Preparation and properties of biodegradable polymerano-hydroxyapatite bioceramic scaffold for spongy bone regeneration

摘要

Biodegradable polymer/bioceramic composite scaffolds can overcome the limitations of conventional ceramic bone substitutes, such as brittleness and difficulty in shaping. To better mimic the mineral components and microstructure of natural bone, a novel nano-hydroxyapatite (nHAp)-chitosan composite scaffold including gelatin and polymer (poly(lactic acid)) with high porosity was developed using a sol-gel method and subsequently lyophilized for efficient bone tissue engineering. The nanocrystalline structure of hydroxyapatite was observed using X-ray diffraction analysis and the composite showed crystallinity due to the presence of nHAp.

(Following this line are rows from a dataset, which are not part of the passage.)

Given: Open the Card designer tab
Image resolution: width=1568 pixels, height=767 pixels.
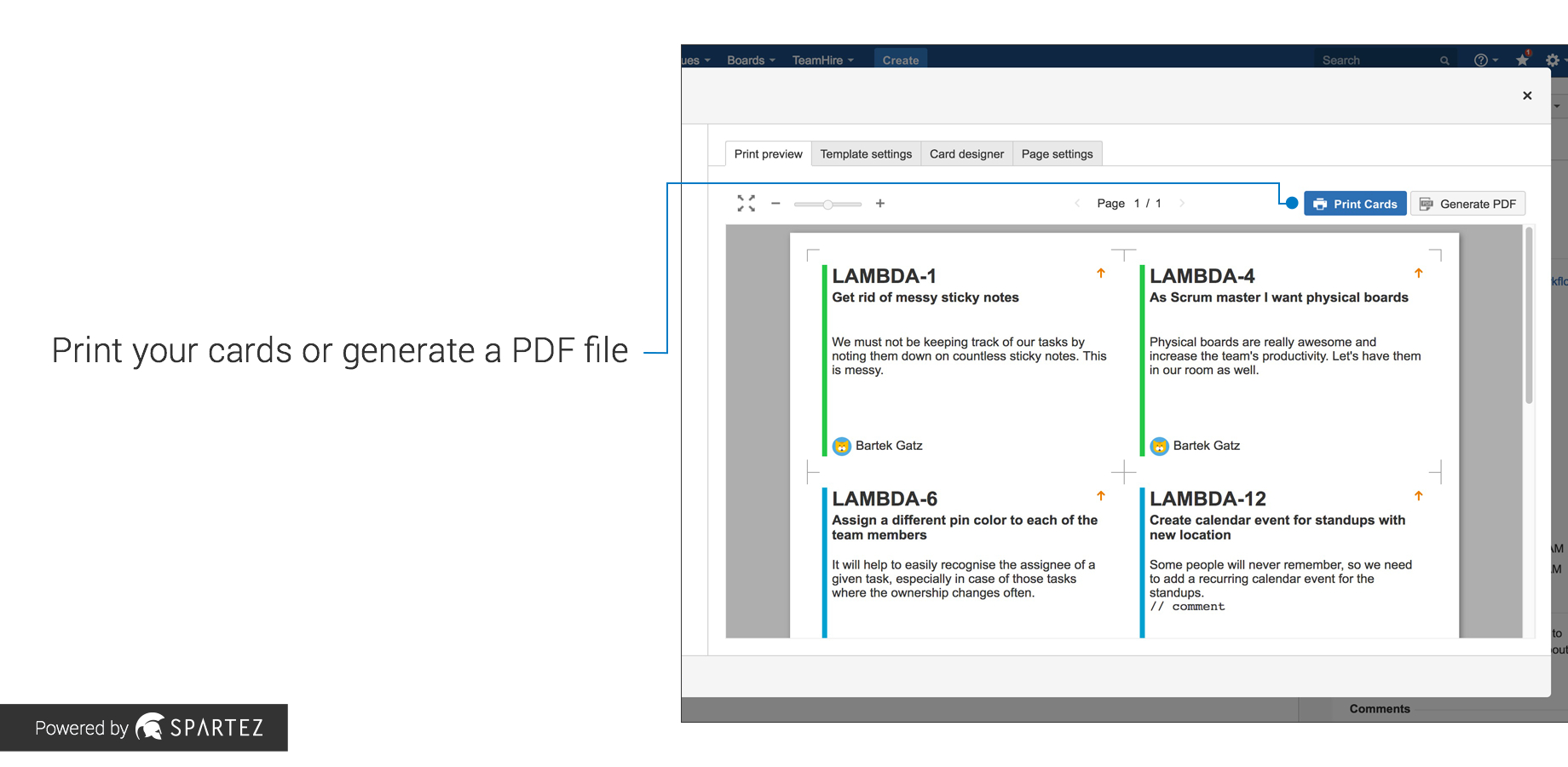Looking at the screenshot, I should [966, 154].
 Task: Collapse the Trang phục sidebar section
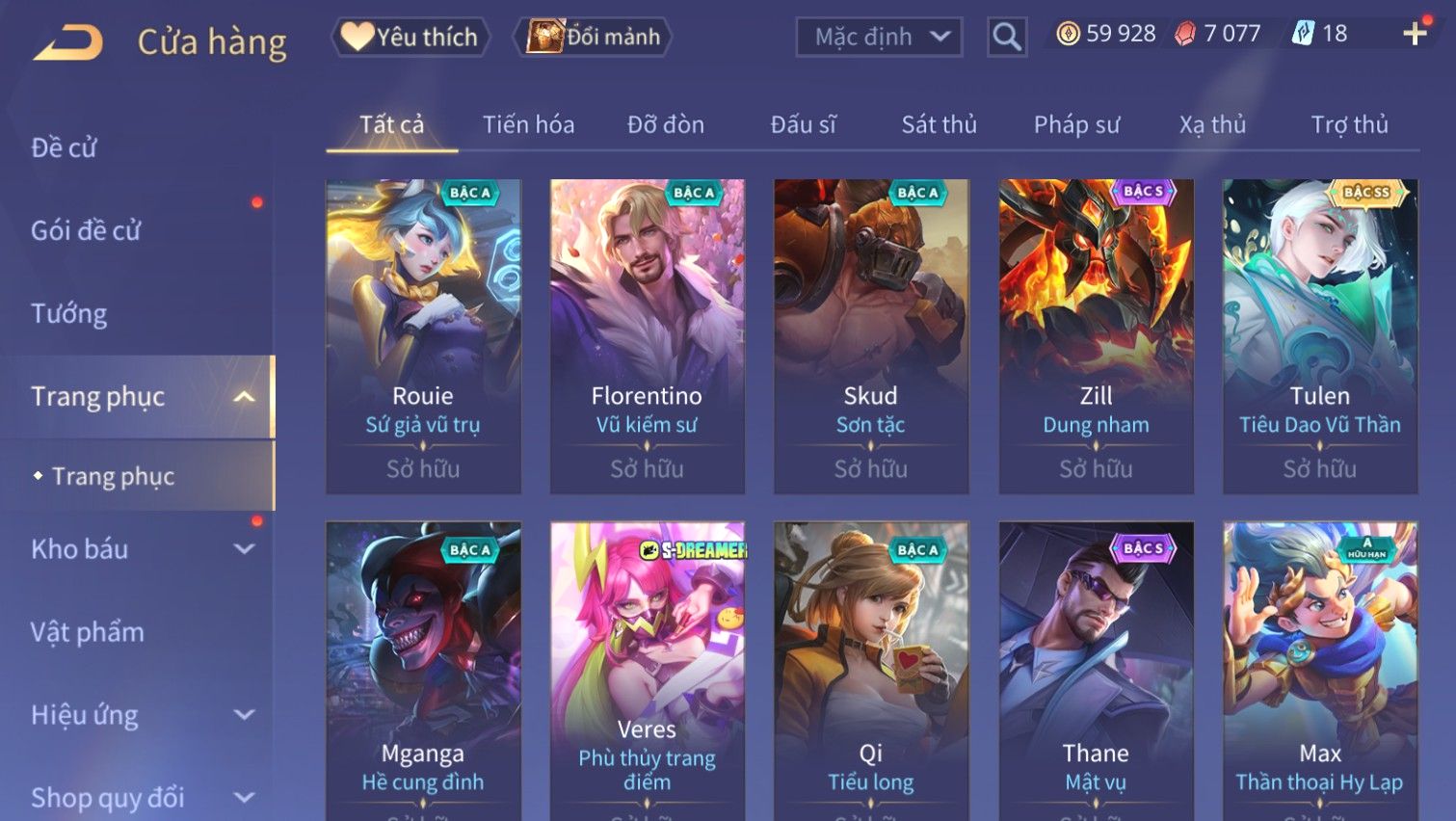point(245,396)
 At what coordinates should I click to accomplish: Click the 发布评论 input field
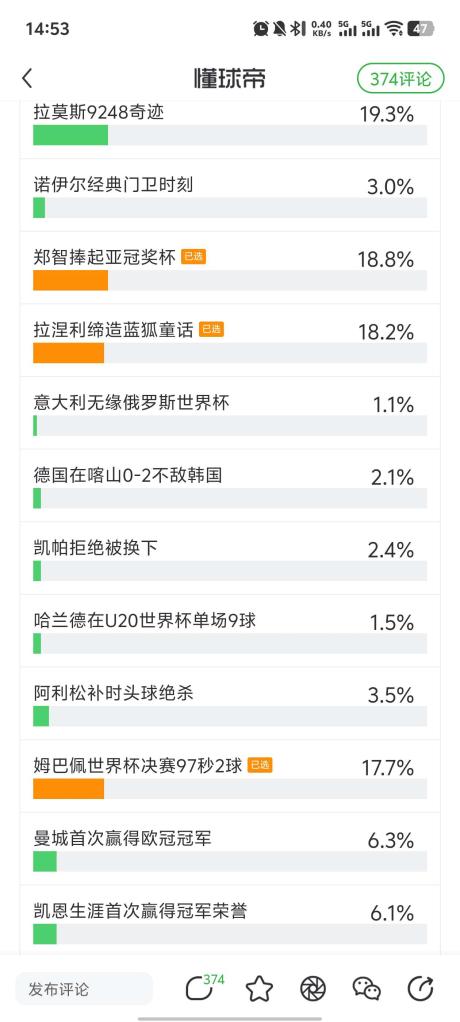point(84,989)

The pore diameter of the composite containing 5% nHAp was found to be 125 mu m, while the composites with 10%, 15%, and 20% nHAp revealed a smaller pore size in the range of 15-28 mu m. The highest compressive strength of 5.5 MPa was observed for the 10% nHAp-containing scaffold, whereas thermogravimetric analysis showed 90%-94% degradation at a temperature of 600 degrees C, which demonstrated its excellent thermal stability. Antibacterial and cytotoxicity test results revealed that the composite is resistant toward microbial attack and has low sensitivity in cytotoxicity. The compressive strength data suggests that the composite does not have enough strength as that of human compact bone; however, the highly porous structure as observed in scanning electron microscopy makes it possible for use as an excellent substrate in the spongy bone of humans.